Passage to read
..........

We use Herschel spectrophotometry of BHR71, an embedded Class 0 protostar, to
provide new constraints on its physical properties. We detect 645 (non-unique)
spectral lines amongst all spatial pixels. At least 61 different spectral lines
originate from the central region. A CO rotational diagram analysis shows four
excitation temperature components, 43 K, 197 K, 397 K, and 1057 K. Low-J CO
lines trace the outflow while the high-J CO lines are centered on the infrared
source. The low-excitation emission lines of H2O trace the large-scale outflow,
while the high-excitation emission lines trace a small-scale distribution
around the equatorial plane. We model the envelope structure using the dust
radiative transfer code, Hyperion, incorporating rotational collapse, an outer
static envelope, outflow cavity, and disk. The evolution of a rotating
collapsing envelope can be constrained by the far-infrared/millimeter SED along
with the azimuthally-averaged radial intensity profile, and the structure of
the outflow cavity plays a critical role at shorter wavelengths. Emission at
20-40 um requires a cavity with a constant-density inner region and a power-law
density outer region. The best fit model has an envelope mass of 19 solar mass
inside a radius of 0.315 pc and a central luminosity of 18.8 solar luminosity.

..........

Dataset section

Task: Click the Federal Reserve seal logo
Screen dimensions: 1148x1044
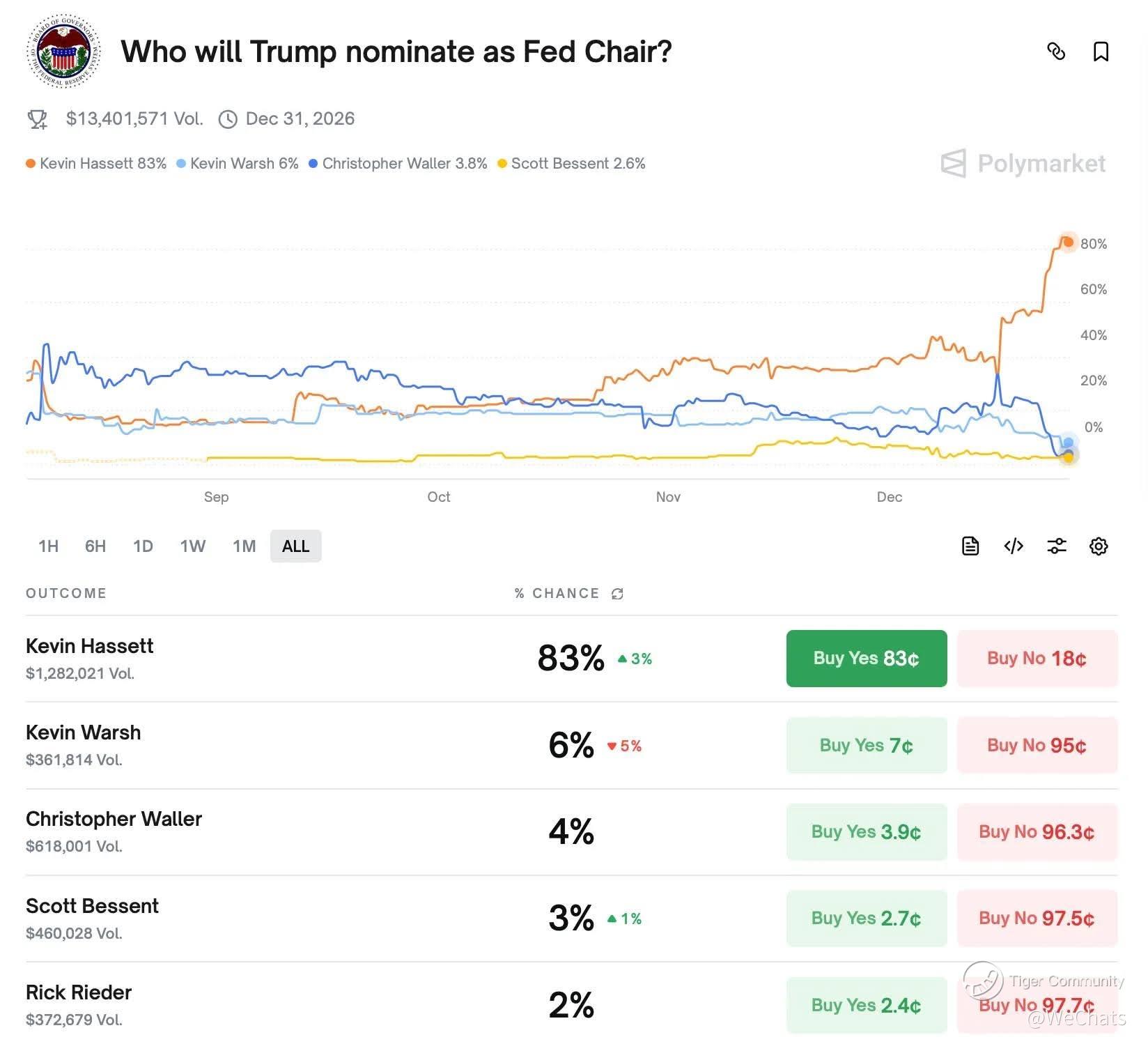Action: (63, 51)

..........

Do these three statements agree with the BHR71 text above? Answer yes or no for each, quoting the deciding words. 1. The CO rotational diagram analysis finds four excitation temperature components. 2. The high-J CO lines trace the outflow. 3. The best fit model has an envelope mass of 19 solar masses inside a radius of 0.315 pc.

Final answer
1. Yes: "A CO rotational diagram analysis shows four excitation temperature components, 43 K, 197 K, 397 K, and 1057 K."
2. No: "Low-J CO lines trace the outflow while the high-J CO lines are centered on the infrared source."
3. Yes: "The best fit model has an envelope mass of 19 solar mass inside a radius of 0.315 pc"